To remedy the problem and therefore, be aware that even legitimate web services are responsible for inadequate security measures, DHL has designed a page dedicated to fraud awareness on the world wide web.[5]


Solving problem from within

There are several ways you can combat the uprise in phishing attacks. One method of reducing the number of victims who have been the subject of phishing attacks is to offer security training wherein employees are taught how to filter their spam and identify a phishing email. To prove that such training is effective, a company can adopt the so-called “fake phishing” technique wherein the IT team of a company will send fake phishing emails to all employees for the purpose of identifying those who are aware of such malicious tactics as well as identifying those who need more security training on the subject.

Another tool that companies could use is “password alert” which is a Chrome extension from Google that detects when you enter your password into a site that is not a Google page, thus detecting potential phishing compromises.
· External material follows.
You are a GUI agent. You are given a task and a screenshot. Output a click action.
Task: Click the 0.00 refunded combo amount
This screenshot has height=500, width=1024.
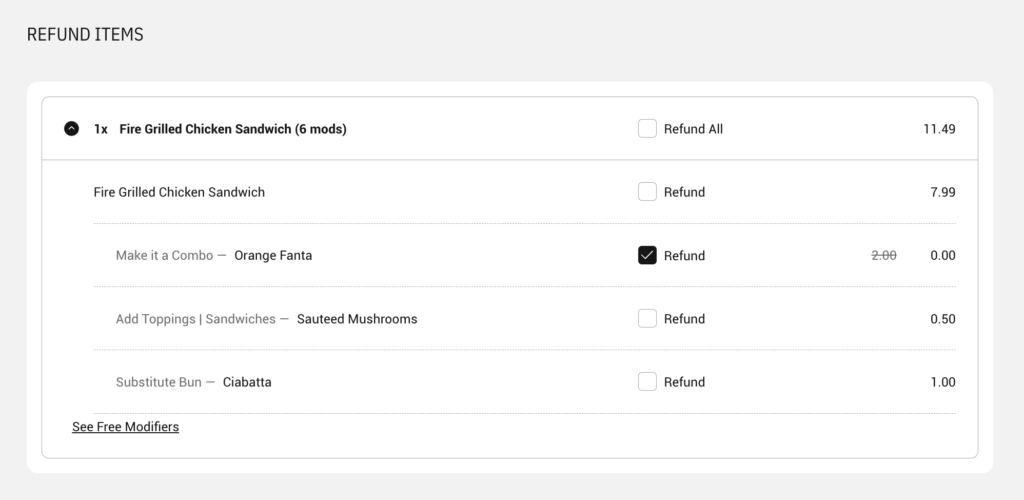coord(942,255)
Furthermore, one can also use a specific form of two-factor authentication whereby the employee uses a password in conjunction with a physical security token (e.g., stand-alone device, USB). By doing this even if the password is compromised by a phishing attack the attacker would need to steal or clone the physical token which is much less likely to happen. [6]

Implementing a strategic and effective program with executive support is possible: basic training can help both to prevent company resources from being deceived by modern deception techniques, and to direct complex operations aimed at implementing appropriate technical and organizational measures to neutralize threats of access, use, modification, loss, destruction of personal data as required by privacy legislation in Article 32 of the GDPR.[7]

It is ultimately up to the company to ensure that adequate policies and security training courses are put in place to explain to employees, in an easily understandable manner, how to combat phishing attacks and social engineering tactics in general. The lack of such understanding will put the company’s data at a higher risk of being exploited/breached.






[1] C. Gallotti, Sicurezza delle informazioni, pp. 114 ss.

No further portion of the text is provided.